- Page:
I should have saved my money and not purchased Stuffit Delux.
Not much use for creating compressed archives of directories
when it takes that long. Even Winzip and PkZip on IBM compatible
PC's don't take over an hour to compress a 1GB directory.
BTW... I'm using an 800MHz PowerPC G4 iMac with 500MB ram.
--
-=[cwa]=-
e-Mail: chris at cwaiken dot net
Home: www.cwaiken.net
> Has anyone purchased Stuffit Deluxe 7.0.1? I find it extremely
> slow. I started a new archive to compress a 1GB directory at
> the max compression level and it took 1 hour and 15 minutes to
> complete!!! Since it took so long I opened up a Terminal.app
> and used "tar -czvf name.tgz directory" to generate a tar file
> archive of the same directory "gzipping" ( the -z option ) each
> file. The tar process only took 8 minutes. The resulting file
> was within 1MB of the Stuffit file.
>
> I should have saved my money and not purchased Stuffit Delux.
> Not much use for creating compressed archives of directories
> when it takes that long. Even Winzip and PkZip on IBM compatible
> PC's don't take over an hour to compress a 1GB directory.

- Objectives:
a) Answer these questions from the post about Stuffit Deluxe:
(i) What computer does the writer use?
(ii) How long did Stuffit take to compress the 1GB directory at the max compression level?
(iii) How long did the tar process take?
b) Update the post about Stuffit Deluxe from "BTW... I'm using" up to and including "the Stuffit file.", putting "10 minutes" in place of "8 minutes".
c) Write what comes next in the post about Stuffit Deluxe, picking up after its final line.
The rows are not needed for any of this.

- Data supplied:
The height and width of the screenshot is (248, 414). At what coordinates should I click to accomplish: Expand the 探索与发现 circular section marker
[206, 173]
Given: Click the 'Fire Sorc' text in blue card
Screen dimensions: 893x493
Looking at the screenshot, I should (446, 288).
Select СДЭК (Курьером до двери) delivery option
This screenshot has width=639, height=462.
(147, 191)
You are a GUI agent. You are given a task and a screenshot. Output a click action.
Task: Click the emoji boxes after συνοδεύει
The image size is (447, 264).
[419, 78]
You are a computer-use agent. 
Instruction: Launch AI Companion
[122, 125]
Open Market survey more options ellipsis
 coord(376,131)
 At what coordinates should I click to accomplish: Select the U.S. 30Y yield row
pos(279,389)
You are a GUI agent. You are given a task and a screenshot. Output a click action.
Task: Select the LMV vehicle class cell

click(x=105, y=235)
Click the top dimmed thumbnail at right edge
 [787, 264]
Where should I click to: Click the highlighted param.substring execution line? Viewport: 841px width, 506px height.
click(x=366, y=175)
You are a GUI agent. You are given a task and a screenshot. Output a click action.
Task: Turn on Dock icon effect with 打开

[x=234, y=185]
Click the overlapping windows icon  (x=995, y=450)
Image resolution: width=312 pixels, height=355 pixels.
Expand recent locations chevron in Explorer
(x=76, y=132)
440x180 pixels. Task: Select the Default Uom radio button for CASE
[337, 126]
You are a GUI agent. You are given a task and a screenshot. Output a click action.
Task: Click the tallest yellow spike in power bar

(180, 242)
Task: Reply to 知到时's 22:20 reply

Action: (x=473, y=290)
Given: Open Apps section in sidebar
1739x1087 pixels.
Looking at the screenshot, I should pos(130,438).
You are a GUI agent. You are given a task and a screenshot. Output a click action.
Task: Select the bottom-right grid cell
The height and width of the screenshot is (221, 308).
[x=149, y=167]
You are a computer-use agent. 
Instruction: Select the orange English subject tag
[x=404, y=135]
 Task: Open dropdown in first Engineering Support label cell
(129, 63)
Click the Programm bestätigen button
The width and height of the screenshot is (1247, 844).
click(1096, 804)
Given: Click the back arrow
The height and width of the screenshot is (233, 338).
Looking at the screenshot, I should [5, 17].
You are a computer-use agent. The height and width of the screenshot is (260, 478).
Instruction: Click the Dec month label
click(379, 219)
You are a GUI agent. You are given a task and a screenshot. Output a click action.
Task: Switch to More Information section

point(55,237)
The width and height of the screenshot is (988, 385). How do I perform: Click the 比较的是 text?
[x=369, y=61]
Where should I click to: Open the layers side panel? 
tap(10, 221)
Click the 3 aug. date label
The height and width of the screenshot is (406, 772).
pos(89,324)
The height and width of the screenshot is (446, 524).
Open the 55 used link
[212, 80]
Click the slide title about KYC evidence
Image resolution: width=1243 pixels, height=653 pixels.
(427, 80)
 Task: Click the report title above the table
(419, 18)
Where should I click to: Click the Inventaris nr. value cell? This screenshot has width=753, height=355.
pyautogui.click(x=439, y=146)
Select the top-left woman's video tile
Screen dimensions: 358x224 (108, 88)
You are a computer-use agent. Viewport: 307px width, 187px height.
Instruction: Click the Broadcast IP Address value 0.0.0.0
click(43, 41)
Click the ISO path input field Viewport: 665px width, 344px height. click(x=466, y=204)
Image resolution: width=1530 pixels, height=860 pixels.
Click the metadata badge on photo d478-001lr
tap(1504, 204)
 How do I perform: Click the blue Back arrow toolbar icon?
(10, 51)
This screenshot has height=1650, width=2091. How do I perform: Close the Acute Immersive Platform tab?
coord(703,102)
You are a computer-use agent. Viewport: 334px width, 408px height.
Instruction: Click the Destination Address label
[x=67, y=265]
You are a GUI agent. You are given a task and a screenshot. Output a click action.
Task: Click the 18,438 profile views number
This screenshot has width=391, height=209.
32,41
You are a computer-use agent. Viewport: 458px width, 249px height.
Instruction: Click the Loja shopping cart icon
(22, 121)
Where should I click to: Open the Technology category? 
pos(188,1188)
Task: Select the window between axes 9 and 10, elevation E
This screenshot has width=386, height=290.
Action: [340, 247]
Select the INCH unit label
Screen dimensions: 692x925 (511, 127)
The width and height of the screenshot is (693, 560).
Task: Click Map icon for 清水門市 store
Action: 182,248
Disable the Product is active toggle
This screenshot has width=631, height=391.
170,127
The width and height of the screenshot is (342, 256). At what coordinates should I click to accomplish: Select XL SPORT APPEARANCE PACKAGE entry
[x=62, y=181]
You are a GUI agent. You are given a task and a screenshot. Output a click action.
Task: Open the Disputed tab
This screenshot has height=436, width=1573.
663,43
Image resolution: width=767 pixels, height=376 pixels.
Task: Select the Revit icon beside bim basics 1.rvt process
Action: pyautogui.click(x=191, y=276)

- Solved tasks:
a)
(i) An 800MHz PowerPC G4 iMac with 500MB ram.
(ii) 1 hour and 15 minutes.
(iii) 8 minutes.

b)
BTW... I'm using an 800MHz PowerPC G4 iMac with 500MB ram.
--
-=[cwa]=-
e-Mail: chris at cwaiken dot net
Home: www.cwaiken.net
> Has anyone purchased Stuffit Deluxe 7.0.1? I find it extremely
> slow. I started a new archive to compress a 1GB directory at
> the max compression level and it took 1 hour and 15 minutes to
> complete!!! Since it took so long I opened up a Terminal.app
> and used "tar -czvf name.tgz directory" to generate a tar file
> archive of the same directory "gzipping" ( the -z option ) each
> file. The tar process only took 10 minutes. The resulting file
> was within 1MB of the Stuffit file.

c)
Let's see... you chose the compression setting that essentially means
"take a really long time but compress the archive as much as you can."
Lo and behold, StuffIt took a really long time but compressed the
archive as much as it could!
There just ain't no pleasing the public. Some people bitch if the
software doesn't work, others bitch if it does...
--
Jerry Kindall, Seattle, WA
http://www.jerrykindall.com/
> In article <slrnb1764q....@bigdaddy.local>, Christopher W Aiken
> <cwa...@nospam.com> wrote:
>
> > Has anyone purchased Stuffit Deluxe 7.0.1? I find it extremely
> > slow. I started a new archive to compress a 1GB directory at
> > the max compression level and it took 1 hour and 15 minutes to
> > complete!!! Since it took so long I opened up a Terminal.app
> > and used "tar -czvf name.tgz directory" to generate a tar file
> > archive of the same directory "gzipping" ( the -z option ) each
> > file. The tar process only took 8 minutes. The resulting file
> > was within 1MB of the Stuffit file.
> >
> > I should have saved my money and not purchased Stuffit Delux.
> > Not much use for creating compressed archives of directories
> > when it takes that long. Even Winzip and PkZip on IBM compatible
> > PC's don't take over an hour to compress a 1GB directory.
>
> Let's see... you chose the compression setting that essentially means
> "take a really long time but compress the archive as much as you can."
> Lo and behold, StuffIt took a really long time but compressed the
> archive as much as it could!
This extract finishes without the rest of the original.